Many factors were found to determine if the respondents were willing to recommend, in clinical settings, protective measures for patients engaging in oral sex; these factors ranged from socio-demographic factors to knowledge factors (
Table 6 and
Table 7). As shown in
Table 6, only a few factors, which were associated with knowledge on oral sex and willingness to discuss oral sex, were found to be significantly associated with the respondents’ willingness to recommend protection for oral sex. Although the other factors were not statistically significant, they are noteworthy. For example, a higher proportion of the younger age groups were generally willing to recommend protection for oral sex, compared to the older age groups. Social conservatism, which is oftentimes more pronounced among older people, might be a possible reason for this observation [
53]. It was also observed that a higher proportion of clinical pharmacists, nurses/midwives, primary, and secondary healthcare clinicians were more likely to recommend protection for oral sex, compared to other groups (physicians, dentists, and tertiary healthcare clinicians). Pertinently, among the category of clinicians surveyed, dentists can be regarded as the major experts in STOI prevention and control, as their specialism is in oral care; however, they were not as positively disposed to recommending protected oral sex practices, compared to all of the other clinician categories. Unfortunately, the reasons for these disparities are not known, as they were not investigated in this study. Therefore, further investigation is needed to deeply understand the cause of this observation among dentists.
However, this study has its limitations. First, the representation of the professional groups in this study was uneven, owing to the nonrandomized nature of the data collection process. Consequently, the generalizability of these results should be observed with caution. Secondly, the online mode of data collection was likely to have excluded a certain population of clinicians who were not as digitally savvy as those who responded to our questionnaire [
54]. Thirdly, this study had a low response rate. Due to selective nonresponse, studies with low response rates may generate biased prevalence rates [
55]. This is probably due to the sensitivity of the topic under investigation; however, the response rates might have increased if the authors had provided monetary incentives as a reward for participation [
56]. Unfortunately, due to the lack of funding, monetary incentives could not be provided in this study.
Regardless of these limitations, this study has its strengths.
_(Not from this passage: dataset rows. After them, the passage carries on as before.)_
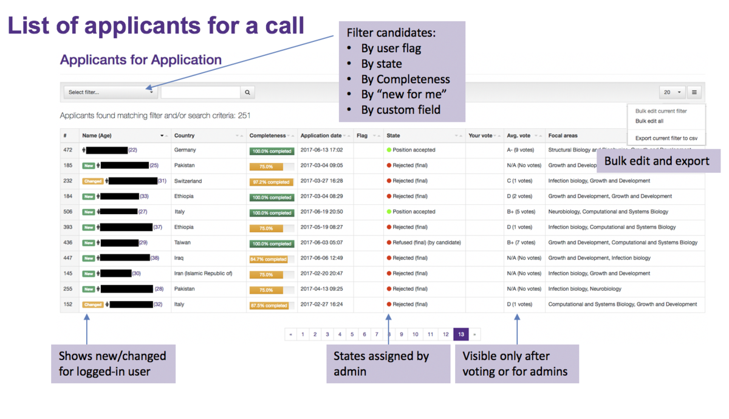
Task: Open the page size 20 dropdown
Action: point(672,92)
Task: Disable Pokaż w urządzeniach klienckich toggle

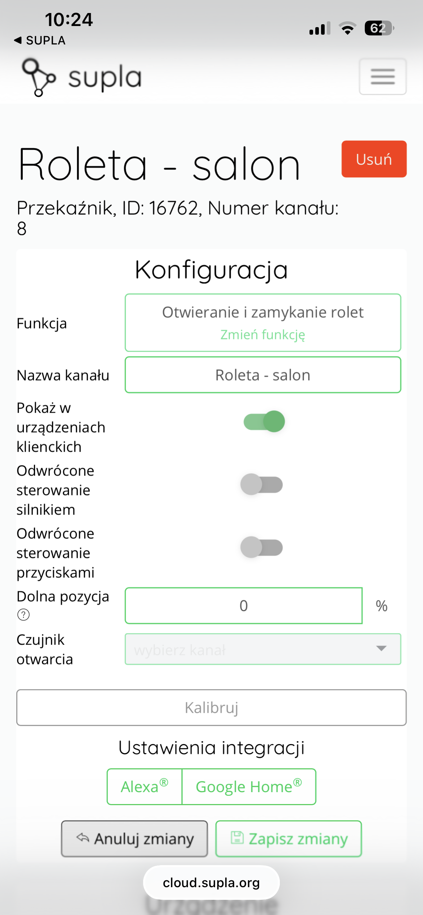Action: click(264, 421)
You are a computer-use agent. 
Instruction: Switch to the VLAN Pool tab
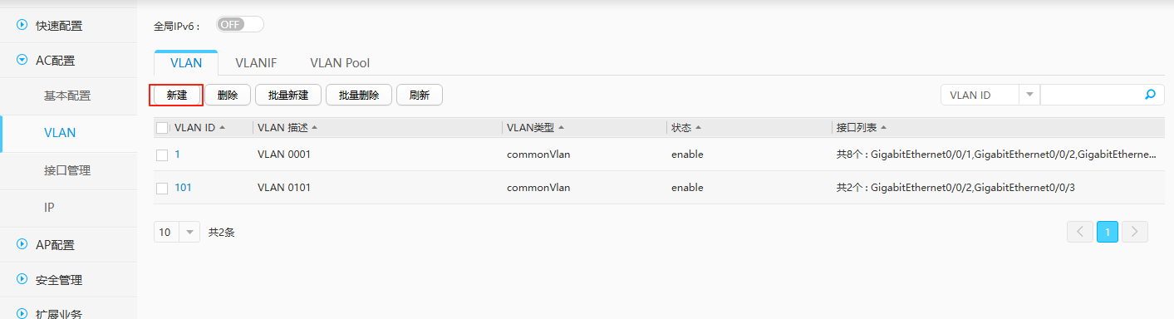click(340, 62)
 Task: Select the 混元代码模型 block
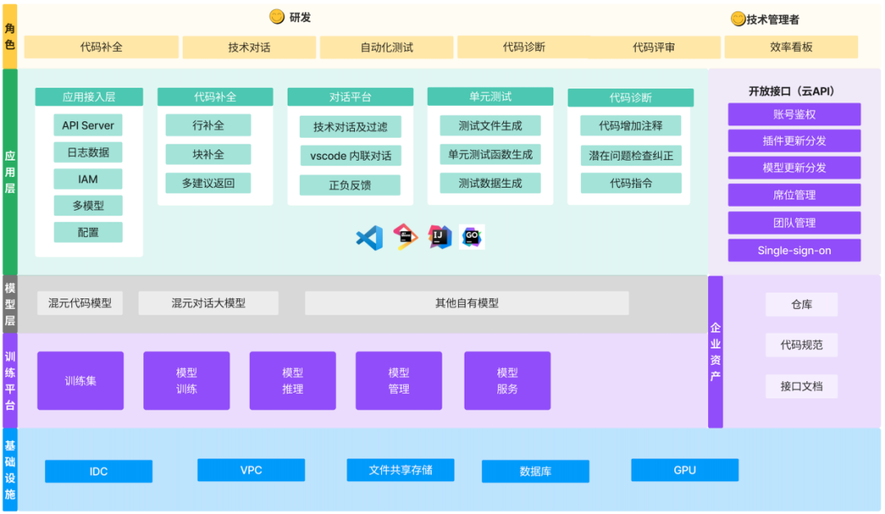(x=80, y=302)
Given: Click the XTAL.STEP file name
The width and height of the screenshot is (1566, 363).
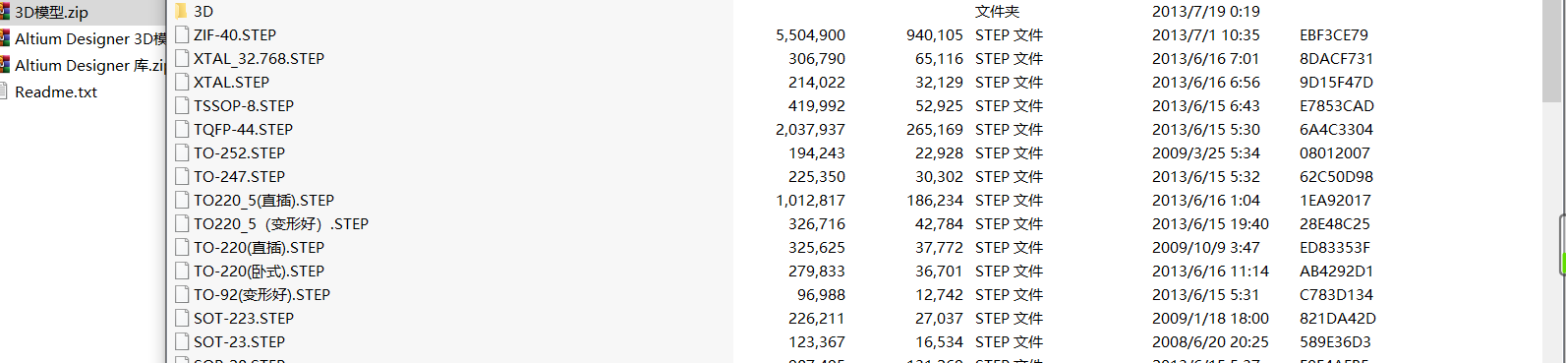Looking at the screenshot, I should tap(231, 82).
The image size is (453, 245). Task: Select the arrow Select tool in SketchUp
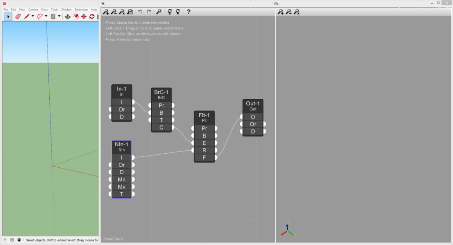pos(8,17)
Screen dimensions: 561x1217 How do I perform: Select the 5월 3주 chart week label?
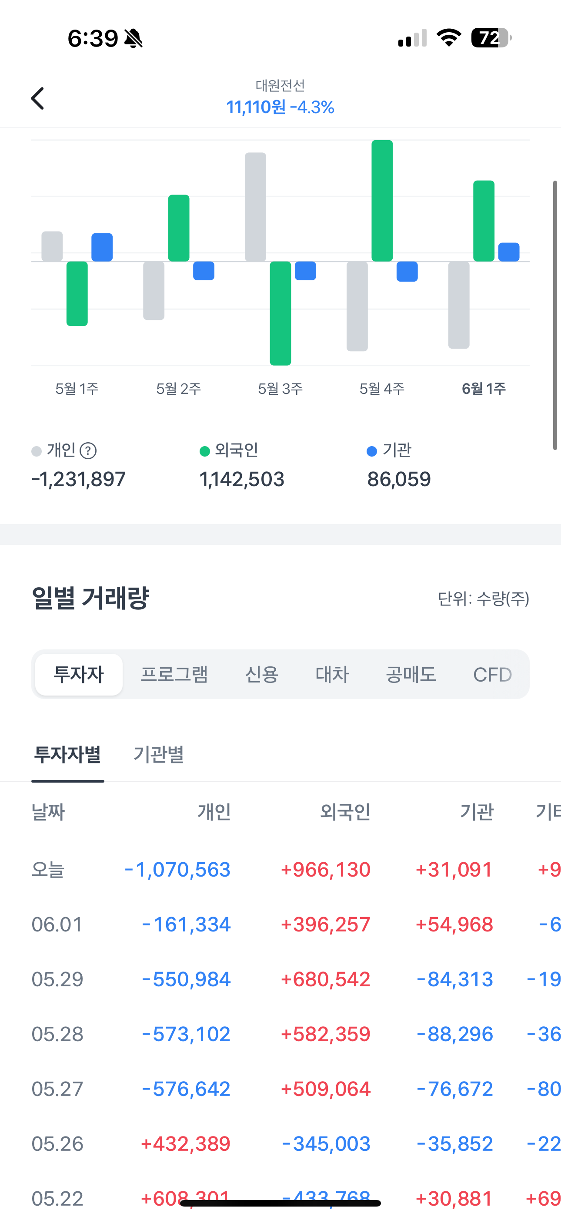pyautogui.click(x=280, y=389)
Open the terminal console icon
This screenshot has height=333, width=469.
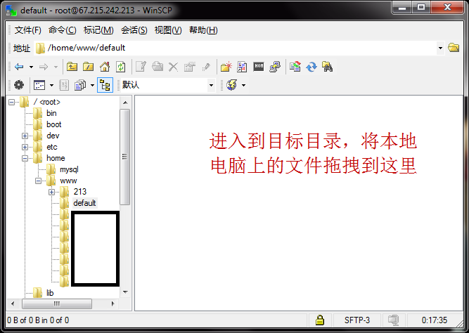(259, 67)
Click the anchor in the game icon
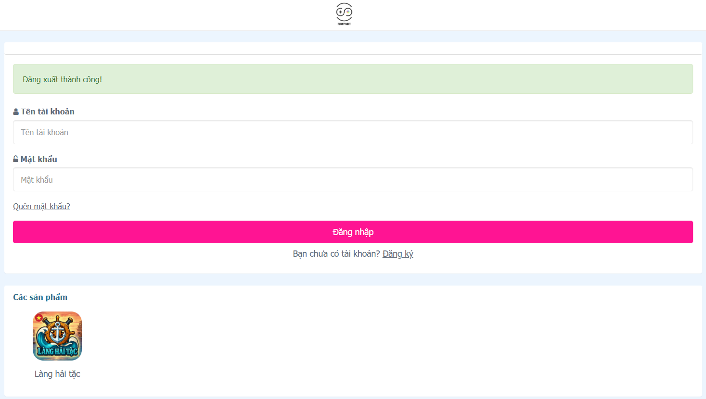The image size is (706, 399). coord(57,333)
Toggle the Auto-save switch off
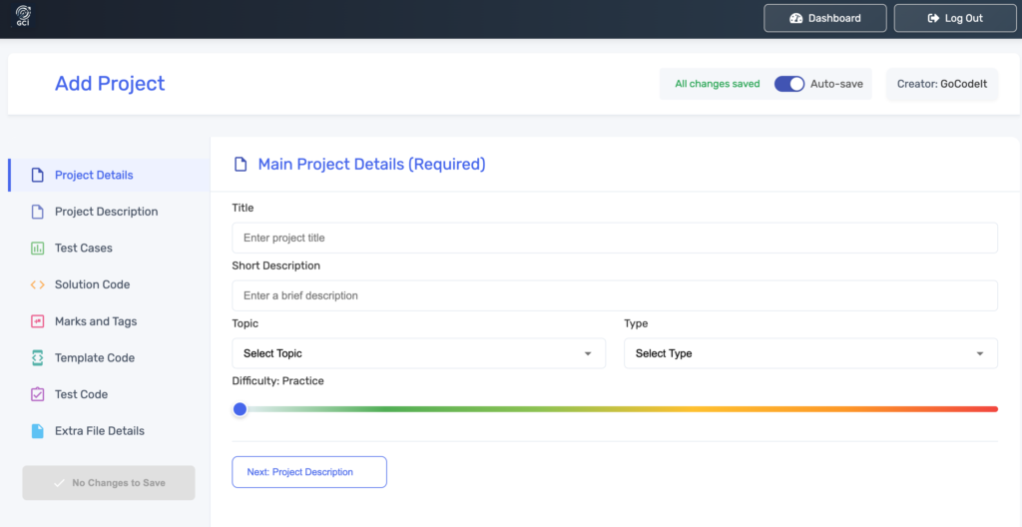This screenshot has width=1022, height=527. (x=789, y=84)
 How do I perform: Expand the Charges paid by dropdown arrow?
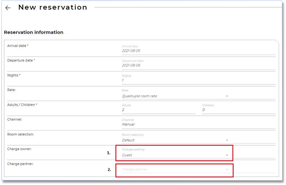227,155
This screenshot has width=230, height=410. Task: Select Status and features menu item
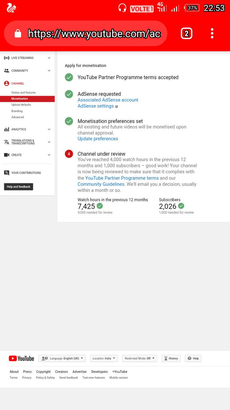[24, 93]
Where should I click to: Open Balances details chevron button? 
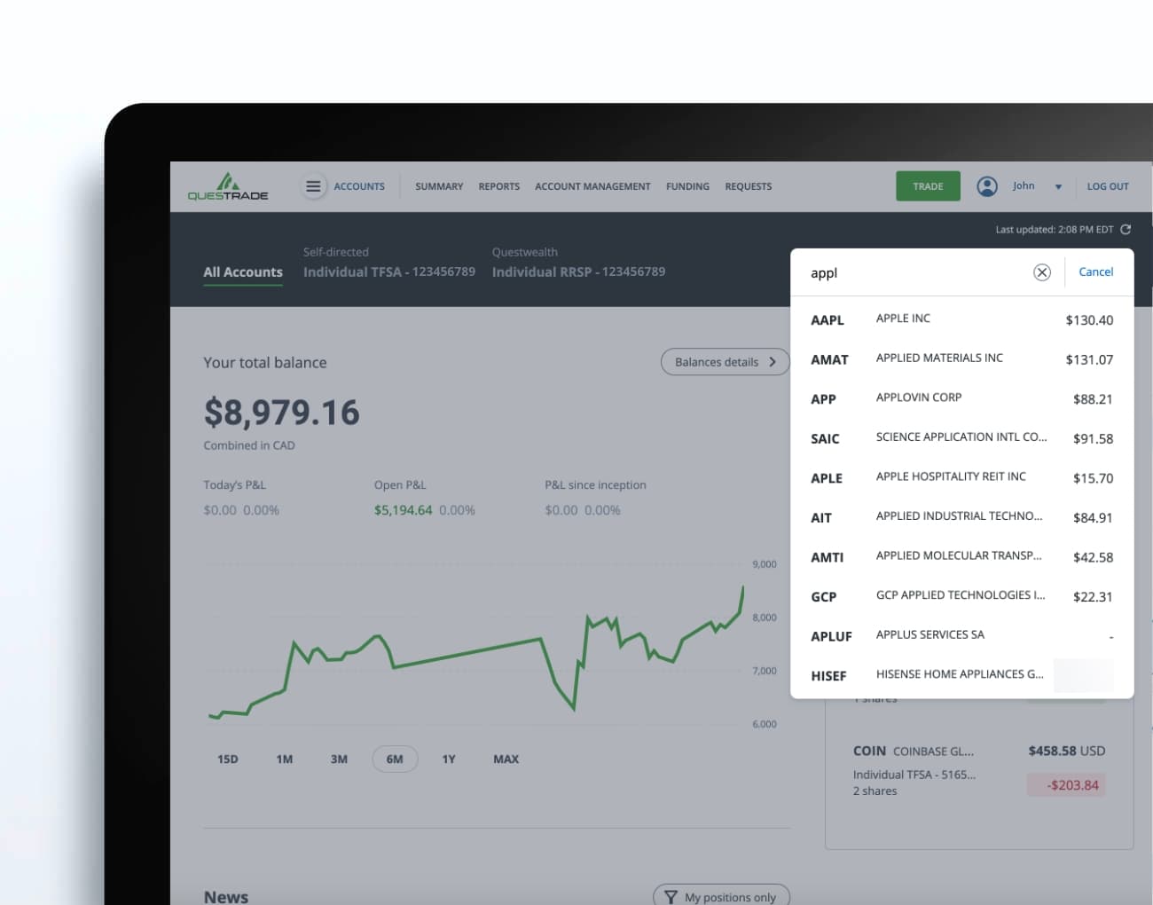click(x=725, y=362)
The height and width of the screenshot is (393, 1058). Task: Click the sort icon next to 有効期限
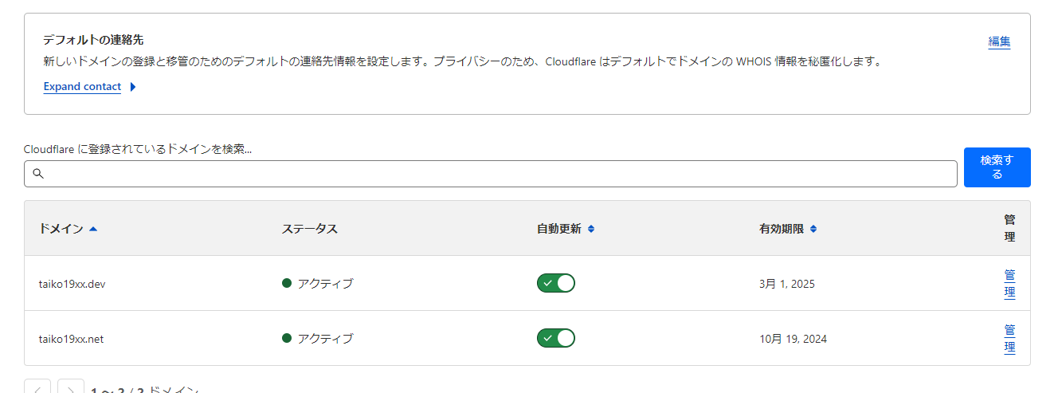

First, this study is believed to be the first study to investigate issues concerning knowledge, attitudes, and practices concerning oral sex, amongst a diverse group of clinicians in Nigeria. Second, the findings obtained in this study are very interesting, crucial, insightful, and basic for the future development and implementation of clinic- and community-based interventions on sexual health, oral sex education, and safe sex promotion.
In conclusion, engagement in discussions on safer oral sex practices, in clinic- and community-based settings, was found to be an uncommon practice among the surveyed clinicians; however, it is laudable that most of them were willing to discuss oral sex in future in clinic- and community-based settings and were willing to discuss/recommend safer oral sex practices to people. This is an opportunity that can be exploited for the development and implementation of effective clinic- and community-based interventions on safe oral sex behaviours in Nigeria.